Over the years, the two forged an unlikely relationship with one another. Davis would regularly be invited to Klan rallies across the country. He didn’t agree with their message, but he wasn’t there to join the Klan, he was there to help persuade members’ opinions on race.
“You have ignorance and if you don’t cure that ignorance, that turns into fear because we fear things we don’t understand and if you don’t turn that fear, it escalates to hatred, because we hate the things that frighten us,” the 64-year-old explained.
Having spent decades with members of the KKK, Davis doesn’t argue or even get frustrated with those he meets. Instead, Davis tries to plant a seed that he nurtures and helps grow over time. That seed, he says, is breaking down barriers that exist between KKK members and African Americans.

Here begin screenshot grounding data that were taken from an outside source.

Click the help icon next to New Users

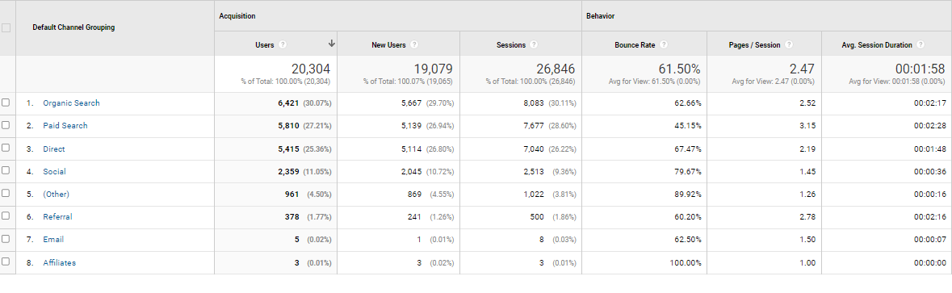click(x=414, y=45)
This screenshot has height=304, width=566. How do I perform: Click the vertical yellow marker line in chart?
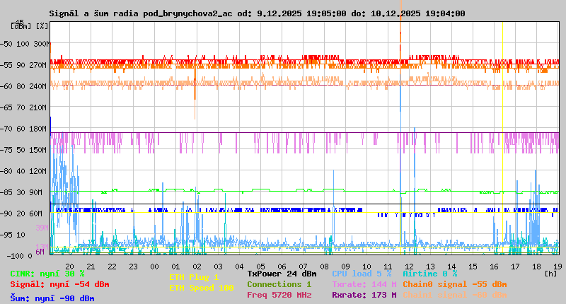click(502, 141)
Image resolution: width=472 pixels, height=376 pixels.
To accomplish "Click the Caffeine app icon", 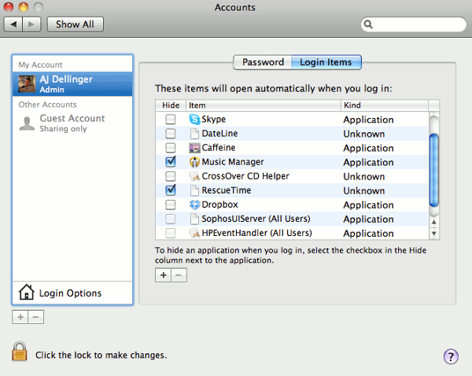I will (195, 148).
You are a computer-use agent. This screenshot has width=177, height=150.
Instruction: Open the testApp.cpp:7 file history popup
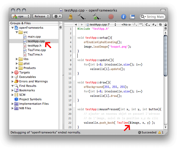click(99, 24)
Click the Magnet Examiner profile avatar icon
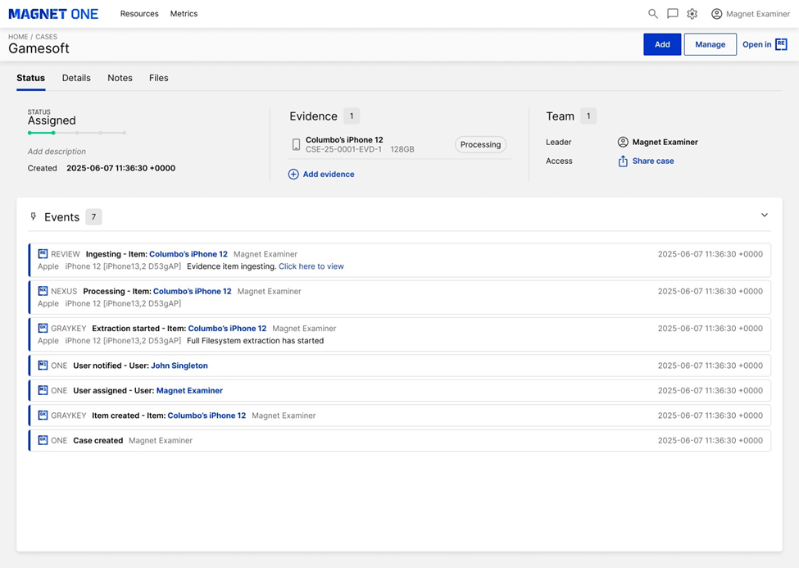Viewport: 799px width, 568px height. click(x=717, y=13)
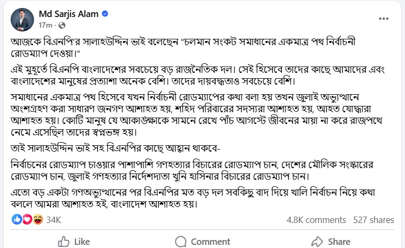Click the globe public audience icon
Image resolution: width=405 pixels, height=248 pixels.
click(61, 25)
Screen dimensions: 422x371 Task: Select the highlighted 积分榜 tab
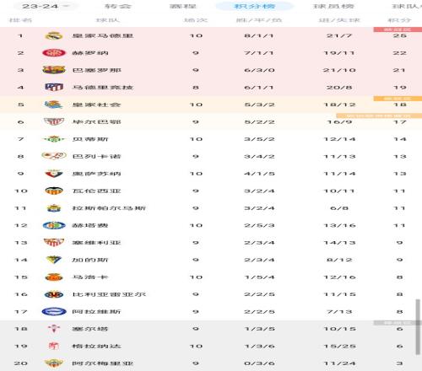pyautogui.click(x=255, y=6)
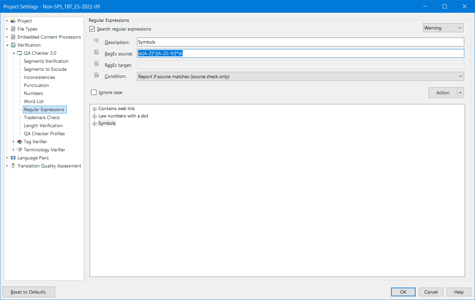475x300 pixels.
Task: Select the QA Checker 3.0 icon
Action: pyautogui.click(x=19, y=53)
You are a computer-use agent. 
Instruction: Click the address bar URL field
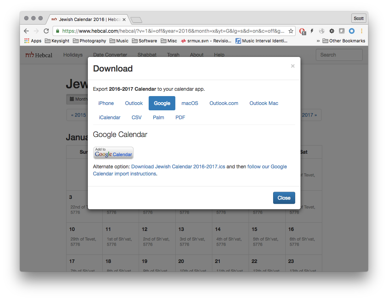[x=173, y=31]
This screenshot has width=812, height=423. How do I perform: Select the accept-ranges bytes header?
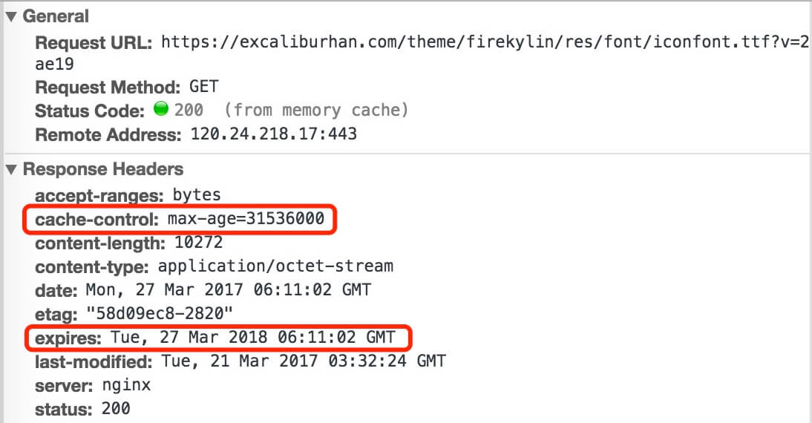coord(128,195)
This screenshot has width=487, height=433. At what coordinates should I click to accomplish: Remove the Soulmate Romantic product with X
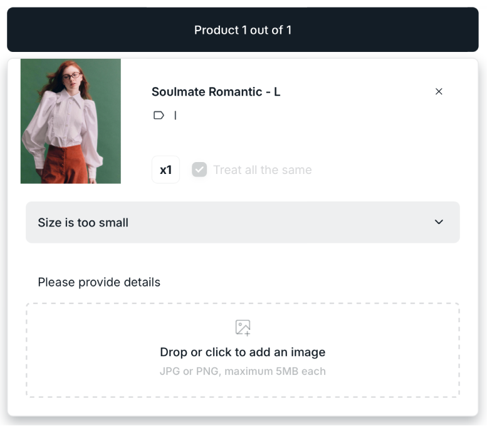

As Davis spends time getting to known Klan members, he says that over time, many start to see him for more than the color of his skin, they see him as human.
“If you have cancer in the bone, you can’t rub topical cream on top, you have to drill to the bone and put chemo or radiation to the source. And that’s what we have to do with racism. Go to the source, which is ignorance. It’s not inherited, it’s a learned behavior,” he said.
To date, Davis has helped more than 200 Klan members leave the white supremacist group. Many send Davis their robes after they abandon the KKK. But Davis is quick to note that he never convinces anyone to leave.
“I didn’t convert anybody, but I am the impetus for over 200 people to convert themselves. I planted the seed so they could come to the conclusion that, ‘I might need to be rethinking what I’m thinking,’” he added.
As for the current state of racial unrest gripping the country, Davis sees this as a moment of reckoning where real institutional change on racism is possible.
“We have never had this many white people join in our cause. This is a major change. We are turning another page in the history of this country and we have not turned a page in a long time,” said Davis.